A neuron is a cell which can be electrically excited. It processes and transmits information in the brain. Typically, a neuron is made of a cell body, dendrites, and an axon. Networks of neurons are interconnected in the brain by membranes called synapses. Synaptic signals from other neurons are received at the dendrites while signals to other neurons are transmitted by the axon.
Perceptrons were first introduced in the 1950s and 1960s as an artificial neuron.
It is easy to see the analogy between the two : in an artificial neuron (perceptron), several inputs are combined (mimicking the role of the dendrites) to produce an output (mimicking the role of the axon).
A simple way to combine the inputs into a single output is to compute a weighted sum.

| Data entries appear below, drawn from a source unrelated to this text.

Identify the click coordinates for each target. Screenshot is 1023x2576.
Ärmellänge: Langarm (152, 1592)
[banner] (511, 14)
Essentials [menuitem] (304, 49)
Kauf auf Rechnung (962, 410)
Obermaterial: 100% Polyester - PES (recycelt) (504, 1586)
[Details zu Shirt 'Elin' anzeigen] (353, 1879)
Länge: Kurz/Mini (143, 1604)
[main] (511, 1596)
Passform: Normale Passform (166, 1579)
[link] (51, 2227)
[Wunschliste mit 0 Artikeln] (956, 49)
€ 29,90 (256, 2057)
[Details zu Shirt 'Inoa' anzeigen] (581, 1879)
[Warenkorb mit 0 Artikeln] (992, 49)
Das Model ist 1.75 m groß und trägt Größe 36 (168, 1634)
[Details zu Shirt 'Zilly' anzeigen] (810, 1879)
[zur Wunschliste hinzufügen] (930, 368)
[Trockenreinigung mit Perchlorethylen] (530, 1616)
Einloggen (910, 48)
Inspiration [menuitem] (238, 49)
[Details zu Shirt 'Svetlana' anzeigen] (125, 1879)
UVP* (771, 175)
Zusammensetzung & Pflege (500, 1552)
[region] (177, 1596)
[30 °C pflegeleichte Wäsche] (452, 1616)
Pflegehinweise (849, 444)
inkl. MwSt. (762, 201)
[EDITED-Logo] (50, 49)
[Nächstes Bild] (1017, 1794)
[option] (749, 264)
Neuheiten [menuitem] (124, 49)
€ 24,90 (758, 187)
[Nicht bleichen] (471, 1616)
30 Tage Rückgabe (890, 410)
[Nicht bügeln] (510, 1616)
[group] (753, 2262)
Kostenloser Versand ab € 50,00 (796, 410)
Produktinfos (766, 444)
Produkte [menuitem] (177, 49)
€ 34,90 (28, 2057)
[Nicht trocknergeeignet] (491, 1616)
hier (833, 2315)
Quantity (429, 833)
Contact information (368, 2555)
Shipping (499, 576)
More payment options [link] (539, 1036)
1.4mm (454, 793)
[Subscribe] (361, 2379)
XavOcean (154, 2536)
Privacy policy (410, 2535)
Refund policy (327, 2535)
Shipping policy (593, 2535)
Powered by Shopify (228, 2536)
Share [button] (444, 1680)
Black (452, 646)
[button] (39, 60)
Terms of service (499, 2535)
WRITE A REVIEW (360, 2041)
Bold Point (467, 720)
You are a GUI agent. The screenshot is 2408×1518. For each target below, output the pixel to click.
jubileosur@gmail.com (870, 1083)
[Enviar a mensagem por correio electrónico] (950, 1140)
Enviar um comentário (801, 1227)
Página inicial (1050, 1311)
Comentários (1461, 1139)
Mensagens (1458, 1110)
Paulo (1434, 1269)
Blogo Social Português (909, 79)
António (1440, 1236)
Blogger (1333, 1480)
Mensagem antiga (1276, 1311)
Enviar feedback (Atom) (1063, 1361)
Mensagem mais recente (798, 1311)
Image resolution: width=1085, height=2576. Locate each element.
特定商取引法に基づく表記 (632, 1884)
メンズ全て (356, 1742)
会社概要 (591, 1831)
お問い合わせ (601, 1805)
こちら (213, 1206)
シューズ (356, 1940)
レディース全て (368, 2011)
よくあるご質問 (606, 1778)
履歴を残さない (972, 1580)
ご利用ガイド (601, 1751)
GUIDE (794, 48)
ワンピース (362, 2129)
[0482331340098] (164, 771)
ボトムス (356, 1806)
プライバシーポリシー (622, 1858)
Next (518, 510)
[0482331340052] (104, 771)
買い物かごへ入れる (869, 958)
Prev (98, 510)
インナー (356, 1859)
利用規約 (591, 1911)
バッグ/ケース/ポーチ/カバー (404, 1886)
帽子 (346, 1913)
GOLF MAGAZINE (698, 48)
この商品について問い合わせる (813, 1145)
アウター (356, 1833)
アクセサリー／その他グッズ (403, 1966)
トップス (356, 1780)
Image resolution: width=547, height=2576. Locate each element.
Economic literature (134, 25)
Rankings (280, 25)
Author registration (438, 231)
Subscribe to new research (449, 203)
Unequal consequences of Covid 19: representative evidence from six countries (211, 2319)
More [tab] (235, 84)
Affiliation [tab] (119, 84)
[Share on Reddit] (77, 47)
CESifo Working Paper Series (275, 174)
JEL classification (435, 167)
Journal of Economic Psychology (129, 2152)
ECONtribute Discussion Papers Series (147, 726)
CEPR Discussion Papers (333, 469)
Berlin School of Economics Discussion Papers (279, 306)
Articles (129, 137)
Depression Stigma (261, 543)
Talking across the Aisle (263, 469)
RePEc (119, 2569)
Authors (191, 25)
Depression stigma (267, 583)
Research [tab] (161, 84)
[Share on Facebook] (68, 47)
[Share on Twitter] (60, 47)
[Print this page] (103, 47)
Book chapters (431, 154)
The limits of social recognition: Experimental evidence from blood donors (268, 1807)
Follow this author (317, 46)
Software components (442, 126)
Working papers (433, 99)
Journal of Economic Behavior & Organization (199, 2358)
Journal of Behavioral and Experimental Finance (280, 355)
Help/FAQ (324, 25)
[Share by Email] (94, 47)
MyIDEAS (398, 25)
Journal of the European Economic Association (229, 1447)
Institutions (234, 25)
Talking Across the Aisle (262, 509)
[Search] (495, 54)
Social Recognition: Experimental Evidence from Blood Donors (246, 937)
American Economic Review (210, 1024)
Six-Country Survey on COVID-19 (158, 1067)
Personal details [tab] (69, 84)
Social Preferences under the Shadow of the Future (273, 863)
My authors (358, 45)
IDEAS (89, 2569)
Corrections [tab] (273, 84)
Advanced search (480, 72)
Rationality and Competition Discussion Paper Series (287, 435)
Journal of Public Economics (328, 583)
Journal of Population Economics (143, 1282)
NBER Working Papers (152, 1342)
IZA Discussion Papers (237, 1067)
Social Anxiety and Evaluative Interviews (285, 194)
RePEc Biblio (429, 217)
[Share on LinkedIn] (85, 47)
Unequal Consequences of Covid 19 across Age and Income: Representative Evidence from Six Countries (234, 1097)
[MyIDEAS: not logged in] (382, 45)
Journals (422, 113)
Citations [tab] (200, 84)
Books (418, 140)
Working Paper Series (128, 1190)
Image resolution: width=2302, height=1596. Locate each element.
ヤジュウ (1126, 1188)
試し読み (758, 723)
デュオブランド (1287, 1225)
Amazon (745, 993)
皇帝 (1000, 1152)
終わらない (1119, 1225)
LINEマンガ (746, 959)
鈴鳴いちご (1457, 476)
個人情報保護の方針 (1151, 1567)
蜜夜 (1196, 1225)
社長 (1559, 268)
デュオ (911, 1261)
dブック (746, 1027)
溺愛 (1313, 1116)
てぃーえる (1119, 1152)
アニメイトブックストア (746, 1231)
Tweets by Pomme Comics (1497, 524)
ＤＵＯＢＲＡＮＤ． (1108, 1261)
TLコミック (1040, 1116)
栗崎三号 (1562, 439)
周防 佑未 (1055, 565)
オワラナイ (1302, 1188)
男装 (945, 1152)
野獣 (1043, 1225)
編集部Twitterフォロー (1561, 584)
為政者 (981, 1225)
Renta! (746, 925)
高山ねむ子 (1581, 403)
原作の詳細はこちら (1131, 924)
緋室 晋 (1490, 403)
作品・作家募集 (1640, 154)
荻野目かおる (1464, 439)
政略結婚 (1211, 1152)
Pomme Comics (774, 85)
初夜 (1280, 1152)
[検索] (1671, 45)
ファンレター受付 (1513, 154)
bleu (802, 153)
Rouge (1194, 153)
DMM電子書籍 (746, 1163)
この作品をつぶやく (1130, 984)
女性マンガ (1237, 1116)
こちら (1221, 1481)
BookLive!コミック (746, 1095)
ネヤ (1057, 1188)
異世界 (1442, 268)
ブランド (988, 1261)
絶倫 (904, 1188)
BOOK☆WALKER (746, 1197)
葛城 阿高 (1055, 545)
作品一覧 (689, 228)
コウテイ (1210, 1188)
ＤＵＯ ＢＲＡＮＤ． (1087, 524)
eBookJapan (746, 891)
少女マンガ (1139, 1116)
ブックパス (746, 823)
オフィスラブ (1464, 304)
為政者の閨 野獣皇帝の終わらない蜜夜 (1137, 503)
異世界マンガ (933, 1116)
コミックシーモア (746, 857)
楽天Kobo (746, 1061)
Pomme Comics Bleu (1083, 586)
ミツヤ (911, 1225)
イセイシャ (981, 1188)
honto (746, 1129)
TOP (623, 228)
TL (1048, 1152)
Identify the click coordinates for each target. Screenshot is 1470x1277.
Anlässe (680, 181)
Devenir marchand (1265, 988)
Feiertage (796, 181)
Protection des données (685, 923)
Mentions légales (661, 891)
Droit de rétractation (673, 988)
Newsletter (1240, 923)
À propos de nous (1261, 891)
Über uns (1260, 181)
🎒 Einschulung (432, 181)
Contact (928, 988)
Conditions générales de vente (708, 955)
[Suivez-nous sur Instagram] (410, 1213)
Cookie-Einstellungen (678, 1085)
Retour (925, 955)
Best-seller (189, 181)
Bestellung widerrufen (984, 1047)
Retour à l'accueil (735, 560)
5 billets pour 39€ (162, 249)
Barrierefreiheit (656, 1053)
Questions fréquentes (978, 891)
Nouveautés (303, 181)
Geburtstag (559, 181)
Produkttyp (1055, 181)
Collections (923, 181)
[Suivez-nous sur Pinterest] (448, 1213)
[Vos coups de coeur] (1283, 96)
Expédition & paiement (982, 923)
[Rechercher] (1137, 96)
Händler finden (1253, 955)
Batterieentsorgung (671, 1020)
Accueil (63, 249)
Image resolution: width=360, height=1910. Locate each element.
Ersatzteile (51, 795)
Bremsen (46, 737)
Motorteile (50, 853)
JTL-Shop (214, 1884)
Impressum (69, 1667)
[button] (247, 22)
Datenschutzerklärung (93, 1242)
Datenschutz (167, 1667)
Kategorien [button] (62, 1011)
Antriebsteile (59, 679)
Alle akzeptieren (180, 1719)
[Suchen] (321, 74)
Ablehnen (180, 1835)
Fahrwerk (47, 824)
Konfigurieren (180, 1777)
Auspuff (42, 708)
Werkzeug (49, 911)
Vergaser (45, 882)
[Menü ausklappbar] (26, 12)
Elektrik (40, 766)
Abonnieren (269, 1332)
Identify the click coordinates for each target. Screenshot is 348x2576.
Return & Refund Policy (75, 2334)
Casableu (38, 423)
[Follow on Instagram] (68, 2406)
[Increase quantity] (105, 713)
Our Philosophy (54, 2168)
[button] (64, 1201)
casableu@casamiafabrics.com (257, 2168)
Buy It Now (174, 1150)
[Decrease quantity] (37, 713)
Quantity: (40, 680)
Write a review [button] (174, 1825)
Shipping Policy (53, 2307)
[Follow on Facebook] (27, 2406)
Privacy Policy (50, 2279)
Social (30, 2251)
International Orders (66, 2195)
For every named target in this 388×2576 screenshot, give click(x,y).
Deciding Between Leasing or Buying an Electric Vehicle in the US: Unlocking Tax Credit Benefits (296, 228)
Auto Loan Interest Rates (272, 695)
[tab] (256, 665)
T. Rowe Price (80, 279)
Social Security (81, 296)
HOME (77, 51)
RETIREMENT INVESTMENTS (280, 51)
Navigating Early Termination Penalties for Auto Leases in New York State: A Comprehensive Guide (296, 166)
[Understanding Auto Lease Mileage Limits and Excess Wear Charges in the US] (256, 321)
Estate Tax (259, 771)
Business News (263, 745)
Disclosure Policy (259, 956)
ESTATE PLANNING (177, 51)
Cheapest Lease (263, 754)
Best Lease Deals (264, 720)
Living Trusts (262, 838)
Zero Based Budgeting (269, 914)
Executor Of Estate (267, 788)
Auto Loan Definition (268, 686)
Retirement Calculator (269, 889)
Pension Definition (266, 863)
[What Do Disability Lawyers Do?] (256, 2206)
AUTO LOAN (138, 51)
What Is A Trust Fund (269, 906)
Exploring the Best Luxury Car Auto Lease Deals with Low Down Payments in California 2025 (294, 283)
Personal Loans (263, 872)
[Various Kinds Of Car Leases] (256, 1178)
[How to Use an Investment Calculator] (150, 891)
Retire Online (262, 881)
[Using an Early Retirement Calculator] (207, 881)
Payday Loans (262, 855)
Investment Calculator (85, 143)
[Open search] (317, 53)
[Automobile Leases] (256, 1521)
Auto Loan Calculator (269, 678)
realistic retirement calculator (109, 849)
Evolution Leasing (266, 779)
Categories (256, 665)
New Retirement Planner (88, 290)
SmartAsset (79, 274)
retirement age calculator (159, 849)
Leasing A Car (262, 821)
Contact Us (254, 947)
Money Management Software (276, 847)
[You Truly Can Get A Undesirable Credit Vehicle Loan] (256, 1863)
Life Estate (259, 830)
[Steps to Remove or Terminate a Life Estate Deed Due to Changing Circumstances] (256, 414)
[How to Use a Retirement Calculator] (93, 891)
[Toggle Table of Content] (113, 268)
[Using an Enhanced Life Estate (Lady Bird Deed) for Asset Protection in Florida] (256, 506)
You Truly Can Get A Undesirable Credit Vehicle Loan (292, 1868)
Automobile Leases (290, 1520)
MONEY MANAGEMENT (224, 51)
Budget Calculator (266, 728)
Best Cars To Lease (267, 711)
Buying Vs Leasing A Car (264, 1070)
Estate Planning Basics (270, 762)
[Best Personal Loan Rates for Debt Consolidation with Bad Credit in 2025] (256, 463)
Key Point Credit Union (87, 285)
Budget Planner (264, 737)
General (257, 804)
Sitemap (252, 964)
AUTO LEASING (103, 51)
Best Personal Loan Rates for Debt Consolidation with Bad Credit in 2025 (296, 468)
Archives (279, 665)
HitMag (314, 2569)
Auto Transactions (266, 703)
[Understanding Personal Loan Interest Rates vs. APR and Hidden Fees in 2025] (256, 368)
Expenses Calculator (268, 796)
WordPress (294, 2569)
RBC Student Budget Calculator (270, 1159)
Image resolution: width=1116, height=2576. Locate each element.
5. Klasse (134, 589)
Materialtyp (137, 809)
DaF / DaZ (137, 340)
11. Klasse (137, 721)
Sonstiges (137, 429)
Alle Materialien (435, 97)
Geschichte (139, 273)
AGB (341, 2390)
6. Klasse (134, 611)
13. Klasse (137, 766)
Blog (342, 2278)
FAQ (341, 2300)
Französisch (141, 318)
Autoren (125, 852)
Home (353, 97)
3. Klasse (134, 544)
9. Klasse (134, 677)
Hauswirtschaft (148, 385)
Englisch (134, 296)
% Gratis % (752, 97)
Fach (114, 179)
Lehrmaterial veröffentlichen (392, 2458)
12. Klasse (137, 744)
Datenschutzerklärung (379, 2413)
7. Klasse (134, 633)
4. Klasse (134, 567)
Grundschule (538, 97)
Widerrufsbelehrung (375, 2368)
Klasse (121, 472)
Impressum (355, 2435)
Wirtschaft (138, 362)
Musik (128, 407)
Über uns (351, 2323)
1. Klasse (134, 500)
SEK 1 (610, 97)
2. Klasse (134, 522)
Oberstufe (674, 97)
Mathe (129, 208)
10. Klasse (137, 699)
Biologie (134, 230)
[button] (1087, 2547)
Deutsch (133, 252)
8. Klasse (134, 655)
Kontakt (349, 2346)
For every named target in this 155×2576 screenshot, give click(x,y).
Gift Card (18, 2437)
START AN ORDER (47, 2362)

The value of this sum with respect to a given threshold gives the output.
\begin{eqnarray} \mbox{output} & = & \left\{ \begin{array}{ll} 0 & \mbox{if } \sum_j w_j x_j \leq \mbox{ threshold} \\ 1 & \mbox{if } \sum_j w_j x_j > \mbox{ threshold} \end{array} \right. \end{eqnarray}We an actually replace the threshold by introducing what we call a bias term :
$$\begin{eqnarray} \mbox{output} = \left\{ \begin{array}{ll} 0 & \mbox{if } w\cdot x + b \leq 0 \\ 1 & \mbox{if } w\cdot x + b > 0 \end{array} \right. \end{eqnarray}$$This will prove handy in the following.
It is quite easy to visualise the perceptron as a way of weighing information. Assuming we want to answer the question : will it rain tomorrow ?. We can gather some data about the weather today :
The perceptron combines all this information with varying importance (the weights) and eventually fires a yes or no answer.
The weights can be determined using existing data and minimising the prediction error on this data with gradient descent.
Why stop at a single neuron ? After all, the brain is made up of about 100 billion neurons! We can combine several perceptrons together (see fig) in the hope of creating greater levels of abstractions which will allow for more complex decisions.
In the following, we will now see how the weights and biases in a complicated network can be tuned to adapt automatically to any data.
Recall that perceptrons take decisions on hard thresholding. This makes it difficult to tune our network. Let's give an example. Sat we want to improve the network's performance on misclassified data points. We can make a small change on one of the weight and see if classification improves. However, with hard thresholding, small changes may completely alter the behaviour of the network as the output may brutally fall on the other side of the threshold. This problem is alleviated by the use of a continuous activation function, like the sigmoid (soft thresholding).
With the sigmoid, the output of the neural network becomes :
$$\begin{eqnarray} \frac{1}{1+\exp(-\sum_j w_j x_j-b)}. \end{eqnarray}$$The differences between hard and soft thresholding are illutrated below
In fact, any function with a shape similar to the sigmoid (a smooth transition from 0 to 1 between) would suit our need of soft thresholding. It just so happens that the sigmoid has properties which make it particularly attractive.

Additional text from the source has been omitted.